Si los vapores que esta agua en ebullición produce, los hacemos llegar, pasando por una turbina, a un recipiente de agua fría que mantiene aquella reducida presión; como estos vapores, tenues, invisibles, se escapan con una presión de tres centésimos de atmósfera, se precipitarán con una velocidad enorme en el tanque de agua fría, moviendo la turbina a su paso, y produciendo así la energía mecánica necesaria. Esta agua fría del condensador de nuevo género, será el agua del fondo del mar, bombeada por el mismo sistema, es decir por una bomba movida por la misma energía, comunicada por la turbina. Tendremos así una fuente inagotable de los elementos necesarios a la producción de la fuerza motriz, agua fría del fondo y agua tibia de la superficie. El sistema, una vez en marcha, no se detendrá más.
A lo que hemos expuesto brevemente, faltan desde luego los retoques, las adaptaciones, nuevos elementos de maquinaria, pero a todo ello proveerá el profesor Claude, hoy único concesionario y dueño de las patentes de su invento, en cuyo provecho cedió su colega Boucherot la parte que le correspondía. Claude es joven, nació el año del sitio de París, en la misma capital. Su caudal de conocimientos está a la par de su caudal de salud; es fuerte, lo ha demostrado en los meses que ha pasado en Cuba. Sus años de vida saludable, no exenta de fatiga, nos hacen esperar que el triunfo que esperan obtener para bien de la humanidad, para provecho de la civilización, para el engrandecimiento moral y material de Cuba, no será el último que obtenga en nuestro país.
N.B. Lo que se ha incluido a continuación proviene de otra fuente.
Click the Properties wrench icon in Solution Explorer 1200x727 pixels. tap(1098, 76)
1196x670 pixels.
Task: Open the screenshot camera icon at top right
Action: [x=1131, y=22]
Su consagración a la ciencia, en todos los órdenes, nos permite suponer que solucionará otros problemas. Ya, paralelamente a lo que fue y constituye su gran idea, se entrega a diversos trabajos. Los que lo conocemos íntimamente, los que hemos participado a su lado de sus alegrías y de sus tristezas en estos últimos meses, sabemos lo que este hombre de genio grande, inmenso, es capaz de acometer. Conocemos sus intenciones, el programa de sus nuevas investigaciones, algunas de las cuales han de causar ruidosa revolución en las ciencias físicas. Y por amistad, por fraternidad amistad a él; por amor a nuestro país, que se agranda moralmente y se aprovecha en lo material con sus sensacionales descubrimientos; por devoción a Francia, en cuyo suelo hay sangre de nuestra sangre; y por admiración a esa inte-lectualidad francesa que él representa en Cuba, y que trabaja llena de devoción humanitaria por el bienestar de todas las razas, nos congratulamos y batimos palmas en honor del héroe de esta grandiosa jornada; porque el triunfo de Claude es a la par un triunfo nuestro, un tesoro para Cuba, una victoria para Francia, un nuevo yacimiento de progreso, de donde ha de nacer una nueva era de civilización para la humanidad.
La Habana,
7 de octubre de 1930.*Ingeniero.
Presidente de la Sociedad Geográfica de Cuba en 1930.